--- Passage for review ---
Field Work: Student Interns with the Miami Dolphins

Not many students get the chance to spend a summer with the Miami Dolphins—working at the training facility, interacting with players and coaches, and traveling with the team on game days.

Daniel Reyes, a junior athletic training major at the Farquhar College of Arts and Sciences, did just that after he was selected from hundreds of applicants for a summer internship with the team, whose training facility is adjacent to NSU’s main campus in Davie, Florida.

For Reyes, a longtime Dolphins fan, the internship provided accelerated learning and hands-on experience.

“The most challenging aspect of the internship was the long hours,” Reyes said. “I would wake up very early and work the entire day and night, just like the rest of the team. We would set up for morning practices from 5:30 to 6:30 a.m.,” said Reyes, who helped the athletes with warm-up stretches before each practice and game of the summer pre-season.

A typical day at the training facility often didn’t end until 11:00 p.m. At night, Reyes provided therapeutic treatments to the athletes that included electric stimulation, therapeutic ultrasound, iontophoresis, and other techniques. “Treatment was provided every day during normal training camp days and during game days—whenever the athletes were not in practice or meetings.

“The internship was very hands-on because we had the opportunity to work with all of the athletes individually,” Reyes said. “I had not yet seen all of the therapeutic techniques used at the facility. Having the opportunity to perform these techniques on elite athletes will help me apply them to other athletes in the future, regardless of the sport.

“This experience also helped me learn more than one way to treat a specific injury and to see a variety of injuries that I had never seen before. Now, I am now able to recognize those injuries and know how to treat them.”
--- Data for analysis ---
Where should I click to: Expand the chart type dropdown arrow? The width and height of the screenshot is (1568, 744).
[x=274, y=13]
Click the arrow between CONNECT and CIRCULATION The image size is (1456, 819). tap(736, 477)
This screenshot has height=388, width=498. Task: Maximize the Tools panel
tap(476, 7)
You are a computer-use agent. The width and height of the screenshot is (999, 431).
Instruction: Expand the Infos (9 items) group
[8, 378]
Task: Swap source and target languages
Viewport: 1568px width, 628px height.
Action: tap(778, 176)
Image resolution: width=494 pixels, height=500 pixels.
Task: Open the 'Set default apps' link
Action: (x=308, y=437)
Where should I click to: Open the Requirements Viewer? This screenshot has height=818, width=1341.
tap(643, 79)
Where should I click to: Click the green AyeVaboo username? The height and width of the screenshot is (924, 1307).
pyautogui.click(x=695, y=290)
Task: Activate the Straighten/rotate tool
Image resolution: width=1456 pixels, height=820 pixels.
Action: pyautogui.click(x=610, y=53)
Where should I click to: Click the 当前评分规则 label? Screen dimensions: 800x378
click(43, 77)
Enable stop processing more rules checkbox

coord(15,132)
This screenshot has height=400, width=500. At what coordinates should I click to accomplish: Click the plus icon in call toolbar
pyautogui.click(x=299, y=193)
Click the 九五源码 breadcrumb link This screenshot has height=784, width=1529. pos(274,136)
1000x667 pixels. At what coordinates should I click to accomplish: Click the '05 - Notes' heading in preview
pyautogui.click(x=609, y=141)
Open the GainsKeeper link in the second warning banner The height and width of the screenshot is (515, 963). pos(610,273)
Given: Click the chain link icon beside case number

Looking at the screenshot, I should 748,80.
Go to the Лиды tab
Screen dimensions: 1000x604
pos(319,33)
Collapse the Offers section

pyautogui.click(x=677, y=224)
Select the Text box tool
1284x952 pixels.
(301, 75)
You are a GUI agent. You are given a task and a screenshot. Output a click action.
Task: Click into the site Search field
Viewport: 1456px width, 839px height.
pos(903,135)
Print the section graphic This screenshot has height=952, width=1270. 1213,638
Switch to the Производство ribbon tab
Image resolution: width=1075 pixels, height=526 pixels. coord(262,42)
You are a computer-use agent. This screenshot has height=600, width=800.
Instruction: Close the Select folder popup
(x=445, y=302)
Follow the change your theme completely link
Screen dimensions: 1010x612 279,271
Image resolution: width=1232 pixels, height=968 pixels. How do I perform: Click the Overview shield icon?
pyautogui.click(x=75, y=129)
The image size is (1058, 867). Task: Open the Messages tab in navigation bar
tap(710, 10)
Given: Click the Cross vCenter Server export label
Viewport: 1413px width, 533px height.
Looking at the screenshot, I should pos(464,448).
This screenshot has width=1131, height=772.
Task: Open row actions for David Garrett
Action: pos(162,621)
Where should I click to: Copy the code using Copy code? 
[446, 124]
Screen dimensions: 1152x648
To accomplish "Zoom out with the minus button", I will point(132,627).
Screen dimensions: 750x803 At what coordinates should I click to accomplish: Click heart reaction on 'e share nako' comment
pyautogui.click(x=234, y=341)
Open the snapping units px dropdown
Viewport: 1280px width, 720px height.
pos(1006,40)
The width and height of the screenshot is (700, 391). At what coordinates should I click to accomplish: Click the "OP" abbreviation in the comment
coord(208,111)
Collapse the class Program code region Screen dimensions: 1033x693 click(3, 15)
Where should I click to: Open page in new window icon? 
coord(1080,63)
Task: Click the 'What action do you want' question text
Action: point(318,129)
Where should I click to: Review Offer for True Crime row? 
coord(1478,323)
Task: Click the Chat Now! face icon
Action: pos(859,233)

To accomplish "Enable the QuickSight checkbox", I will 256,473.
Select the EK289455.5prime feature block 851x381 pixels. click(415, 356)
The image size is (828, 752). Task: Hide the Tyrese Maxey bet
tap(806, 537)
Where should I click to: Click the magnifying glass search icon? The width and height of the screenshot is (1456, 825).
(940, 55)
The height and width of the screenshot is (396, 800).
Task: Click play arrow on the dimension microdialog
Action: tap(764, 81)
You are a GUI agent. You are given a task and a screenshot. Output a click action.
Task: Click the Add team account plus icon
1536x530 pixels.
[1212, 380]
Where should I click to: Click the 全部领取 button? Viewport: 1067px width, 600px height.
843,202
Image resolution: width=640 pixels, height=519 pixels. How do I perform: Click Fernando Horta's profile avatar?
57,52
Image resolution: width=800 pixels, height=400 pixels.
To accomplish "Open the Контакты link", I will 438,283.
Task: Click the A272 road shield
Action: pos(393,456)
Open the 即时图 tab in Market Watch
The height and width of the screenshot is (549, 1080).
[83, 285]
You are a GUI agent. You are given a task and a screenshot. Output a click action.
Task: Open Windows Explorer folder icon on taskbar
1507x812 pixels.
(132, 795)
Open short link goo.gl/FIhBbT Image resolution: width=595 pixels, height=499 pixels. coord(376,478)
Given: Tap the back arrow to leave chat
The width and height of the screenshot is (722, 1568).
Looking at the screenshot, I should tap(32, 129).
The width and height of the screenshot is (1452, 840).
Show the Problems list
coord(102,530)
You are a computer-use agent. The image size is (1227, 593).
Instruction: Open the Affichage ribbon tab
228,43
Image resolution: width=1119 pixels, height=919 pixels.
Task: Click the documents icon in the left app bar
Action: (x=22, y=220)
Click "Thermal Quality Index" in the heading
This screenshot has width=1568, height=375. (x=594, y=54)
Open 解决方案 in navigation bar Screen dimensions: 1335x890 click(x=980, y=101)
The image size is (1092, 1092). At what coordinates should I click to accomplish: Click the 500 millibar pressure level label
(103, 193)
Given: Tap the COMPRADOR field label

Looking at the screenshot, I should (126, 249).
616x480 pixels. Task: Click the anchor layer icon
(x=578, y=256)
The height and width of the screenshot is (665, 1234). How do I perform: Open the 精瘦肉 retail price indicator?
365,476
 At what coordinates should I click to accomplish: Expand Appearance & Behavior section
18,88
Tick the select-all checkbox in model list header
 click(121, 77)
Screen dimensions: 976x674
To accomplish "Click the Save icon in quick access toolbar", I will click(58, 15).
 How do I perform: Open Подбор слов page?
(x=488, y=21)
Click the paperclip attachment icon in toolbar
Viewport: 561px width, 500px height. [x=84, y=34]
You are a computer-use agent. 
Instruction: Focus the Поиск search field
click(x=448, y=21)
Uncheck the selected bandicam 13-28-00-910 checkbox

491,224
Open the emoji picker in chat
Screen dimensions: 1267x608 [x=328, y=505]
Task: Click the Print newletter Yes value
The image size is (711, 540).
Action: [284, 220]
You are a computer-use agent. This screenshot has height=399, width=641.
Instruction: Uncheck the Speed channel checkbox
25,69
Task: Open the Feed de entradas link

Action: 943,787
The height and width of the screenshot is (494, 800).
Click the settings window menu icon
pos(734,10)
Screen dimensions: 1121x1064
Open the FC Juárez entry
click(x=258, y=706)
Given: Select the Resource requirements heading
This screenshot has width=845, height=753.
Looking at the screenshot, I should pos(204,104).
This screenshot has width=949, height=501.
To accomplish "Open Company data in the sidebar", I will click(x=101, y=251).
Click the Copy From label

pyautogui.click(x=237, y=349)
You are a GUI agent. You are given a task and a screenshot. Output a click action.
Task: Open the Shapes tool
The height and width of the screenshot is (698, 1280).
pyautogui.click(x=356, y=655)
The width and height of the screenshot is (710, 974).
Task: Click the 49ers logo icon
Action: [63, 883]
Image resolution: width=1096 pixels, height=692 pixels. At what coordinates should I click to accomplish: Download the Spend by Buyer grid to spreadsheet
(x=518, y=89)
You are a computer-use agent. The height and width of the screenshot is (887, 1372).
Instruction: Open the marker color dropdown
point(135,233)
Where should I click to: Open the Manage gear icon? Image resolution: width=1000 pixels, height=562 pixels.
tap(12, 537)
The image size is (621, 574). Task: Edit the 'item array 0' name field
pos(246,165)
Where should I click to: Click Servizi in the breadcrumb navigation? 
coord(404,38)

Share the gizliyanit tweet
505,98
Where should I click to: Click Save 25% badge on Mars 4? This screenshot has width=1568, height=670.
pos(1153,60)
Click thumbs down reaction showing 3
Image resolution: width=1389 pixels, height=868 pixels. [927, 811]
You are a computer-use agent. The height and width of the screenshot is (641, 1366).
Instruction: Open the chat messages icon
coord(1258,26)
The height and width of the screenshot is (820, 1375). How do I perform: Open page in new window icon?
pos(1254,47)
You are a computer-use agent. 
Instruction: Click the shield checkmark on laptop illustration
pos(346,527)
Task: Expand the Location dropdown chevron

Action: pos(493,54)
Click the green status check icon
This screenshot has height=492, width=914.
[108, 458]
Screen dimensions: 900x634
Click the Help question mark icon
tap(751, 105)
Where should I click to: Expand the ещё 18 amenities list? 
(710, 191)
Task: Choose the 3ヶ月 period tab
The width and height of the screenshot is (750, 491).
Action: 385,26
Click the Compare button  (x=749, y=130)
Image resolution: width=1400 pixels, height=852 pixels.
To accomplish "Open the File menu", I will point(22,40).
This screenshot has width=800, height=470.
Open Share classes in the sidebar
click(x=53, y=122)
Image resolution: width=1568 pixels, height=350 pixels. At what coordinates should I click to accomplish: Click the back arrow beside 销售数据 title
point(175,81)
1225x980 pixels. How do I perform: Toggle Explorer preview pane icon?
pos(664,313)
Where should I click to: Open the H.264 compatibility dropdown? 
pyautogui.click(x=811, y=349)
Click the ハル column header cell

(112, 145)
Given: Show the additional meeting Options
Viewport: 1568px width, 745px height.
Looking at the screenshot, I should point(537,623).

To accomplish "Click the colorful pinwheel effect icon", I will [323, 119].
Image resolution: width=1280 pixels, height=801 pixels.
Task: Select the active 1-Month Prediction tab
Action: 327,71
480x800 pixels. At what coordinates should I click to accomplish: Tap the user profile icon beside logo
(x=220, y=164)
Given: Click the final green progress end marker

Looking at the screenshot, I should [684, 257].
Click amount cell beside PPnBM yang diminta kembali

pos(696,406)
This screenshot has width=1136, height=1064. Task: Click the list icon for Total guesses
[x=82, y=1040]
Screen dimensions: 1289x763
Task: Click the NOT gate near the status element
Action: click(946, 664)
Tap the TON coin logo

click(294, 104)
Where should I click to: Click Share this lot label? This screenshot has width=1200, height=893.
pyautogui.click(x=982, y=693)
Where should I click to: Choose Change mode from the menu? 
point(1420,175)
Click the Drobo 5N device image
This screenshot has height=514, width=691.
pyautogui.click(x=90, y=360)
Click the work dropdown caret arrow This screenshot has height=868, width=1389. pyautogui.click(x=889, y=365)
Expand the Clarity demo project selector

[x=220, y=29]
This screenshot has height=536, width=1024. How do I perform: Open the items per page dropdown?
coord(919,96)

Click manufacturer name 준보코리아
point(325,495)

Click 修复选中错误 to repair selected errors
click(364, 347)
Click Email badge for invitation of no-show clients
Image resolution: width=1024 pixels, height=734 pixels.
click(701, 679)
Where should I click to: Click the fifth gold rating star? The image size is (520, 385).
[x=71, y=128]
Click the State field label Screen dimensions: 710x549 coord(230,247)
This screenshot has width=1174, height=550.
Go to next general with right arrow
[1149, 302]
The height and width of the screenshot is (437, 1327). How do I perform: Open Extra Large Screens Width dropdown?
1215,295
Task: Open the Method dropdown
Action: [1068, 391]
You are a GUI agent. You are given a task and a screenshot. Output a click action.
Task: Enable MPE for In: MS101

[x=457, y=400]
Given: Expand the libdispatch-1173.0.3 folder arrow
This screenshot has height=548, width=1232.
---
▸ Aim of the task: Echo everything in the article on the Miami Dolphins internship from "Field Work: Student" down to "in Davie, Florida.", word for word. Rely only on the text when working through what comes next.

▸ Answer space:
Field Work: Student Interns with the Miami Dolphins

Not many students get the chance to spend a summer with the Miami Dolphins—working at the training facility, interacting with players and coaches, and traveling with the team on game days.

Daniel Reyes, a junior athletic training major at the Farquhar College of Arts and Sciences, did just that after he was selected from hundreds of applicants for a summer internship with the team, whose training facility is adjacent to NSU’s main campus in Davie, Florida.